À la suite de cette plainte, la société de transports a indiqué au gendarme français des données personnelles que quatre centres de bus étaient concernés. Lors de son enquête, la CNIL a toutefois constaté que deux autres centres décomptaient aussi le nombre de jours de grève des agents. Pour la CNIL, la RATP a manqué à ses obligations avec cette pratique : « L’indication du nombre de jours d’absence suffisait ici, sans qu’il soit nécessaire de préciser le motif d’absence lié à l’exercice du droit de grève ».
Un problème de gestion des données
Les vérifications menées par la commission lui ont aussi permis de constater des manquements relatifs au règlement général sur la protection des données (RGPD). Ils concernent la durée de conservation et la sécurité de ces dernières. Des fichiers d’évaluation des agents ont par exemple été conservés « pendant plus de 3 ans après la commission d’avancement pour lesquels ils sont établis ». Or cette conservation qui ne devrait en aucun cas dépasser 18 mois.
Par rapport à la sécurité des données, la CNIL a constaté que les agents habilités avaient accès à toutes les informations de l’ensemble des agents, y compris ceux exerçant dans d’autres centres.

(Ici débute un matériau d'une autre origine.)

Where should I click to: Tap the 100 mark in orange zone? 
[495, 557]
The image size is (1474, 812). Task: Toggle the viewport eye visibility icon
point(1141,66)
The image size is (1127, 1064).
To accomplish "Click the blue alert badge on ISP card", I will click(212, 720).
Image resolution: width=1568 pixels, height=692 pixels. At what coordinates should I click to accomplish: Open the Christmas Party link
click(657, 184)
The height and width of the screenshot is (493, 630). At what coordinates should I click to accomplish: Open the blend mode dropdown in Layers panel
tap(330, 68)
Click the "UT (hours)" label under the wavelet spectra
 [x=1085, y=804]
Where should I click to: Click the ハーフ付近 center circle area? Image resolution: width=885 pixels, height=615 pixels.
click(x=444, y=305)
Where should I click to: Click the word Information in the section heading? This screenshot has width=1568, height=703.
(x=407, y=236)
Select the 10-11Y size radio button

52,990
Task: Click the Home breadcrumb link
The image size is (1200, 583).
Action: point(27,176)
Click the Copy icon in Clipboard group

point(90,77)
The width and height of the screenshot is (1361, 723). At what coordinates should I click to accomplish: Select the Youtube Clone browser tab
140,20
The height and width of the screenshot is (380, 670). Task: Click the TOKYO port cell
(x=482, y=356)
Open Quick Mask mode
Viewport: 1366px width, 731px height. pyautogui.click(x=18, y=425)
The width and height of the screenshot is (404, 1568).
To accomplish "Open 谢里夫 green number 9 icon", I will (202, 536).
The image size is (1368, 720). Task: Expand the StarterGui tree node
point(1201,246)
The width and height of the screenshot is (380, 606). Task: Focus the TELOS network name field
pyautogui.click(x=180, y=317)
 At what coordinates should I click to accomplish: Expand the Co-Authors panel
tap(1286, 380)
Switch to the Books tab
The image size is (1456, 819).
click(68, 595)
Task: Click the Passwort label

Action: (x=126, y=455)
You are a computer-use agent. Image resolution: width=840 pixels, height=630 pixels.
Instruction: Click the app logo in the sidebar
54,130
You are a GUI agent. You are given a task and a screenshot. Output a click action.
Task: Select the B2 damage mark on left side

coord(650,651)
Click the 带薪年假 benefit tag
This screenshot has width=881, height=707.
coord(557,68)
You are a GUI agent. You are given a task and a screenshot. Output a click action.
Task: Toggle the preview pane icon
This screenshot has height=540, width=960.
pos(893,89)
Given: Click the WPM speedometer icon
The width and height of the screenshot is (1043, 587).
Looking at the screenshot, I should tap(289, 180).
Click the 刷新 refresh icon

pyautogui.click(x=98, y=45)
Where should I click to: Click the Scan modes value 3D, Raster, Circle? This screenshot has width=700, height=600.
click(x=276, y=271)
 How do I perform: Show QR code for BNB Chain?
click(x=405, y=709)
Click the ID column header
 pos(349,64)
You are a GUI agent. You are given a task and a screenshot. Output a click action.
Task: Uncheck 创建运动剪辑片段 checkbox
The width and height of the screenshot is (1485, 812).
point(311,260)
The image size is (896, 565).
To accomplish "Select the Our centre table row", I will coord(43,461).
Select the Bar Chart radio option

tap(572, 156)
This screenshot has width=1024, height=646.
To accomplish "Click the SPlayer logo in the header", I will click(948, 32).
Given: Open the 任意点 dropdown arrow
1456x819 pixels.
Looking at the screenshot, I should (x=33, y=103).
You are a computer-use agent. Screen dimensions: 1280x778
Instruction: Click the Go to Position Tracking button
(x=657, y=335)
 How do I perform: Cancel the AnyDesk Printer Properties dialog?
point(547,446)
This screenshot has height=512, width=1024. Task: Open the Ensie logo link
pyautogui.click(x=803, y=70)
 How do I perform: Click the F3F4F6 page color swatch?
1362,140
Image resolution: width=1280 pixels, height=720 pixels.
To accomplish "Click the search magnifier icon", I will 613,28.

Ils étaient également en mesure de les extraire de l’outil où elles sont conservées. Pour le gendarme français des données personnelles, cette configuration « ne permettait pas de prévenir une éventuelle mauvaise utilisation des données et donc de garantir leur confidentialité ».
La CNIL a par ailleurs indiqué que la RATP a pris des mesures pour corriger ses manquements au cours de la procédure, ajoutant néanmoins que cela ne l’exonérait pas de sa responsabilité.